- AIM OF THE TASK
From the records below, output exactly the lines running from the line containing "This screenshot has height=202, width=307." through the line containing "Task: Expand the Copy", and no others.

[Stored data entries]
####################
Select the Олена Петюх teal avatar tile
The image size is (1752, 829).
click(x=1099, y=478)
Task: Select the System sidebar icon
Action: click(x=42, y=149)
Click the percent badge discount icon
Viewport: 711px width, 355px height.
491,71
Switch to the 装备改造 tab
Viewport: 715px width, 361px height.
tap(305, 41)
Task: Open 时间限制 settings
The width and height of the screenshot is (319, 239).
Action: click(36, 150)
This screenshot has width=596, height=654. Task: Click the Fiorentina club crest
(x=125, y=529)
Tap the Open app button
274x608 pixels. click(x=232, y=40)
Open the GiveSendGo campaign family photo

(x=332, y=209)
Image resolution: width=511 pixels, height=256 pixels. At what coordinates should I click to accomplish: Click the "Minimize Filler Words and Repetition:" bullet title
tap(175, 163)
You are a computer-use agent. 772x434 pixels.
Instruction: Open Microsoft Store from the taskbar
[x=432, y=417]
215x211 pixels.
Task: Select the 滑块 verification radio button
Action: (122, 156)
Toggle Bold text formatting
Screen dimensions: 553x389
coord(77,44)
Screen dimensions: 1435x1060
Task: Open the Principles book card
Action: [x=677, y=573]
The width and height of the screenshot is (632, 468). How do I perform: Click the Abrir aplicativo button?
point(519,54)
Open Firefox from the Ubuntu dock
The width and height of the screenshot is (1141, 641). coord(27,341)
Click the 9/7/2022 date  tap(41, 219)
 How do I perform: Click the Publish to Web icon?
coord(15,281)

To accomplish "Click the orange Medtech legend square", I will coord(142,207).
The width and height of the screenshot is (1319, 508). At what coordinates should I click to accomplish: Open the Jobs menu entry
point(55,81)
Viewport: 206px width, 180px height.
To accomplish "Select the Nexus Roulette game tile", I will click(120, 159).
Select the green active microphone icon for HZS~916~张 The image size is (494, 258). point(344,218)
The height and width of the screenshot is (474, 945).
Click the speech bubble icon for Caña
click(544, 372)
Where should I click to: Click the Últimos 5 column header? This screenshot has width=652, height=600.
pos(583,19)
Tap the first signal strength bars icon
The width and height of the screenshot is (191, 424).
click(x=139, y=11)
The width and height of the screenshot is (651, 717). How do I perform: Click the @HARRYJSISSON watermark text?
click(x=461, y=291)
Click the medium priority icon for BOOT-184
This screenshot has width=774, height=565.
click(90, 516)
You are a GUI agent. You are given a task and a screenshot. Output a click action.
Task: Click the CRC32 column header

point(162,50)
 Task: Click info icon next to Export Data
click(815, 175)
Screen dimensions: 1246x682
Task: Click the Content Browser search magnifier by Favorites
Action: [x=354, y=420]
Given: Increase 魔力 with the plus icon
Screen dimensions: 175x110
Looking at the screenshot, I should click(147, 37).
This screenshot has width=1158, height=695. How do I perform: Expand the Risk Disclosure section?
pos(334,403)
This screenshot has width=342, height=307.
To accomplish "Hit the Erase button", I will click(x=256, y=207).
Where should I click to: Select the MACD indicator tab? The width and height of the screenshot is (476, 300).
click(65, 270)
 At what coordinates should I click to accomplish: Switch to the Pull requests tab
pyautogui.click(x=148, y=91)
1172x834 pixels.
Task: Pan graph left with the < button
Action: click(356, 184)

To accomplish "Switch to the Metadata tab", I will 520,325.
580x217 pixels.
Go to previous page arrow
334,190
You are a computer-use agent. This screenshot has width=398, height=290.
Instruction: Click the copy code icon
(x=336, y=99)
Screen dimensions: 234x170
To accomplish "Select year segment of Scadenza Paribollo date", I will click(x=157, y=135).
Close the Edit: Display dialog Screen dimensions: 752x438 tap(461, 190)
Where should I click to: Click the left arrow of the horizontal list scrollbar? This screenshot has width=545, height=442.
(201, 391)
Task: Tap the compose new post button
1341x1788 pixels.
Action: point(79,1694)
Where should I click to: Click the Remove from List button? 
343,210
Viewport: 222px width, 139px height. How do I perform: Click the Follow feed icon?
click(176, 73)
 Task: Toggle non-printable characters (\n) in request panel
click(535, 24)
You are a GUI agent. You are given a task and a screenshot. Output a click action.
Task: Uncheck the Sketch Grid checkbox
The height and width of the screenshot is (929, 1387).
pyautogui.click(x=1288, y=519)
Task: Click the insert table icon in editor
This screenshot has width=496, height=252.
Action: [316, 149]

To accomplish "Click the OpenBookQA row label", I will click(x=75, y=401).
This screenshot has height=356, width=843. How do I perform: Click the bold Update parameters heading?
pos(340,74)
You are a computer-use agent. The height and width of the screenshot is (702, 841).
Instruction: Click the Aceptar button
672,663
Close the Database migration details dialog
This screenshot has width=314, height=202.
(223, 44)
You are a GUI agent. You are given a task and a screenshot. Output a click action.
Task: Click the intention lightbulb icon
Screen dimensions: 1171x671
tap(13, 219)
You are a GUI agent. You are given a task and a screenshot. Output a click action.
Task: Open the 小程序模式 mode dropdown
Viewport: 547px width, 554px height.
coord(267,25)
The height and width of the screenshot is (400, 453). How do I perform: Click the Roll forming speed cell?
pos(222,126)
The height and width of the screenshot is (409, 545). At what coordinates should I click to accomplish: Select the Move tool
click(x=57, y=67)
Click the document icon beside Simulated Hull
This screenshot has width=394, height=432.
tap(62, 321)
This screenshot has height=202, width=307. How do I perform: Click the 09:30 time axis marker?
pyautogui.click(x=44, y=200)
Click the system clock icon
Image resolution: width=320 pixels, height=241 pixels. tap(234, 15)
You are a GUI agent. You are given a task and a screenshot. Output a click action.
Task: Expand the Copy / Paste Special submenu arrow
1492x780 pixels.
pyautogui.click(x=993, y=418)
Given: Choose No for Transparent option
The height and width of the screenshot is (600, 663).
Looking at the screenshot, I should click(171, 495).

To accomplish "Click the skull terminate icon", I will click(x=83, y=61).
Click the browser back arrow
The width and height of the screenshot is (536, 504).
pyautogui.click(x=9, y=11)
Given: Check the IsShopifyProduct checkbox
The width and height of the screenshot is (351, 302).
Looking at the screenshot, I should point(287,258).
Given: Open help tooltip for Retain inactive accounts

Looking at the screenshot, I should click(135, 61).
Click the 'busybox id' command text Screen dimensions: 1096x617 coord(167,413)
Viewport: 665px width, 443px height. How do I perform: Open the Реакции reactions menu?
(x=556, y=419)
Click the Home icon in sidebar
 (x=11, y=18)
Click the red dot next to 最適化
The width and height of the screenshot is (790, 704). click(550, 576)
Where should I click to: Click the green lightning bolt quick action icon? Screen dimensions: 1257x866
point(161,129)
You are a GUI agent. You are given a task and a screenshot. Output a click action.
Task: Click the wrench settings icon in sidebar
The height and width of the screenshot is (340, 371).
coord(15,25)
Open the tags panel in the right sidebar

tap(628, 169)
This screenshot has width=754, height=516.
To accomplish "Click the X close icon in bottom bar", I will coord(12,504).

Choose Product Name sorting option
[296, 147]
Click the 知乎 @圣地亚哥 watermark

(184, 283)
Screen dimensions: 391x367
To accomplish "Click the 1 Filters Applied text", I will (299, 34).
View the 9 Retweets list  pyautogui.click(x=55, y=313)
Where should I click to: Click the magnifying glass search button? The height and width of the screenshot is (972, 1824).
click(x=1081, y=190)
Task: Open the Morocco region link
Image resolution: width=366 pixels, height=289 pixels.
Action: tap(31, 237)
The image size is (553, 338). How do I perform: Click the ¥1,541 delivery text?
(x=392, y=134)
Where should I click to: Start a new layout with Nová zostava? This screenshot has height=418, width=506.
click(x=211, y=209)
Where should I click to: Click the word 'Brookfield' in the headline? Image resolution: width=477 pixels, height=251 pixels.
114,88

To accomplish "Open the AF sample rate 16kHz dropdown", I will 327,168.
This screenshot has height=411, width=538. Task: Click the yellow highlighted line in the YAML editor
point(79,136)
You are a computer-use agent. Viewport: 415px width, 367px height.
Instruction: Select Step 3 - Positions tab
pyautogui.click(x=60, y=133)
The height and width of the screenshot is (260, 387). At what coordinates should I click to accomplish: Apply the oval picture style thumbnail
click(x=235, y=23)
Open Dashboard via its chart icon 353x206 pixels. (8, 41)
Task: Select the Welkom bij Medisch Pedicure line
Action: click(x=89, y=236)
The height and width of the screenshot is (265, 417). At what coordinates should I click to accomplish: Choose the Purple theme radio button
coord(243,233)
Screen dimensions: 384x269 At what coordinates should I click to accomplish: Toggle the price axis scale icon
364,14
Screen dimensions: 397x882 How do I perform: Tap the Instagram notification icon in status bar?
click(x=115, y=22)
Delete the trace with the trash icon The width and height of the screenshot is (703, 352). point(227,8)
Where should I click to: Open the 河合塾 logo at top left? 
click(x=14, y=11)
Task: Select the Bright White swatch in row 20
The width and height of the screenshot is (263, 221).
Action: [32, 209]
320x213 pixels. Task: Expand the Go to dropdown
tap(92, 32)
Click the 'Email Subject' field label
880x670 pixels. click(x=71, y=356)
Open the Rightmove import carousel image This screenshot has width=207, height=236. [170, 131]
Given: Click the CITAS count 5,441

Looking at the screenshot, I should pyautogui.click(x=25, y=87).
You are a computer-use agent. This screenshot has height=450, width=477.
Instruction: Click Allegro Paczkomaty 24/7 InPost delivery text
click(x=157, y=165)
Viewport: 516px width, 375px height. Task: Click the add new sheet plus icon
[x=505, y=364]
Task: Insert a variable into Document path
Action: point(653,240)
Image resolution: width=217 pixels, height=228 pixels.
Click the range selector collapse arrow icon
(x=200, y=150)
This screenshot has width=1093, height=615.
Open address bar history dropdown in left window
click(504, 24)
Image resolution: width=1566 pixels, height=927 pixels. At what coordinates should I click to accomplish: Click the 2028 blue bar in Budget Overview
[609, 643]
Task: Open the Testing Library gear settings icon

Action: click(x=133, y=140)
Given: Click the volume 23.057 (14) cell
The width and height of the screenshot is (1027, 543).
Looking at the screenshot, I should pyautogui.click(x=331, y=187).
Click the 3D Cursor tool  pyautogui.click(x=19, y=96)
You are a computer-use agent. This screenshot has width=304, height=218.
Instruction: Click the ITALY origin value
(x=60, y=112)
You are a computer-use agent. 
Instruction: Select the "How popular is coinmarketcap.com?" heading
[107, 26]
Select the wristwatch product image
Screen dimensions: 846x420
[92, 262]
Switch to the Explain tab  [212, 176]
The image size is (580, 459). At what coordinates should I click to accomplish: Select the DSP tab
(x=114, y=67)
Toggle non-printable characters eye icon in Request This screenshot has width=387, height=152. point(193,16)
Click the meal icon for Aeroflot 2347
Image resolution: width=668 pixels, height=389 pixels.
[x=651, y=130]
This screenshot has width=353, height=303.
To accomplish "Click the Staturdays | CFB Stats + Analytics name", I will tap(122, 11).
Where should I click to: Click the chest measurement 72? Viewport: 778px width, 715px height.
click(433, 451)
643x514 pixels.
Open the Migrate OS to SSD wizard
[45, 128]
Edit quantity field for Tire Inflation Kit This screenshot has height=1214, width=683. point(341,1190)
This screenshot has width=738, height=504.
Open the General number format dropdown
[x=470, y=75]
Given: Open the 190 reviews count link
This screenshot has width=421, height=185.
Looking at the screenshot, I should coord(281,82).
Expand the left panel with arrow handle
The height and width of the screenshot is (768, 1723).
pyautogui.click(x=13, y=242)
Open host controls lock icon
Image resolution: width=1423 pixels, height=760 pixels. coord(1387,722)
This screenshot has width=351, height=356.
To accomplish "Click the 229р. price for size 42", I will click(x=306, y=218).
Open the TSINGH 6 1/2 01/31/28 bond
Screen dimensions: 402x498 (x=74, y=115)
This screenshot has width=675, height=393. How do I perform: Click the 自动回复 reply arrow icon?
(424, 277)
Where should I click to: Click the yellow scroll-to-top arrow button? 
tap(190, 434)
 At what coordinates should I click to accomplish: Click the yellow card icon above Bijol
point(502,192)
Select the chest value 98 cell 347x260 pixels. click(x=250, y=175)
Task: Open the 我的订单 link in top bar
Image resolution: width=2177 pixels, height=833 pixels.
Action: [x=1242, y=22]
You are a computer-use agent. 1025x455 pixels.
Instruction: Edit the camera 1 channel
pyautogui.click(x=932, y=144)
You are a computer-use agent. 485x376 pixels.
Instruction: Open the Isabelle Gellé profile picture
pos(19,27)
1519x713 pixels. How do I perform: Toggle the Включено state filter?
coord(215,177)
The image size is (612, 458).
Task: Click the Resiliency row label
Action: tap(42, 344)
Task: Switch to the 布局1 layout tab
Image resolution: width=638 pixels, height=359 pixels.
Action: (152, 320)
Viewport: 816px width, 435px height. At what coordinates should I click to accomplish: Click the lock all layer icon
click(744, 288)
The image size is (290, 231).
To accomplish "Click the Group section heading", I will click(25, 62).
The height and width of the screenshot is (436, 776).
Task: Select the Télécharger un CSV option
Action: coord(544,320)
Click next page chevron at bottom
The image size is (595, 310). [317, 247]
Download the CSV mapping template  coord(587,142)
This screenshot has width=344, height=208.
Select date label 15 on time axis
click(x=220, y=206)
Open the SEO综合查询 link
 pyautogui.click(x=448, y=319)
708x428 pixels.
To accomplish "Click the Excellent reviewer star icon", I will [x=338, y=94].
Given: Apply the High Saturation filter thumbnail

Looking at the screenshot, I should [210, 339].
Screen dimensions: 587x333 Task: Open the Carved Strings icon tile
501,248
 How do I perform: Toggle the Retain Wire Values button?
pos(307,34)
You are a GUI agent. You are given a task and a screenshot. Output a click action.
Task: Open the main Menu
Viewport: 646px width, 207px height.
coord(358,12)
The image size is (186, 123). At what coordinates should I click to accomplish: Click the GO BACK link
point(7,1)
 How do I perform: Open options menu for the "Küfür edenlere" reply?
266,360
####################
- EXERCISE RESULT
This screenshot has height=202, width=307. How do I perform: Click the 09:30 time axis marker?
pyautogui.click(x=44, y=200)
Click the system clock icon
Image resolution: width=320 pixels, height=241 pixels. tap(234, 15)
You are a GUI agent. You are given a task and a screenshot. Output a click action.
Task: Expand the Copy / Paste Special submenu arrow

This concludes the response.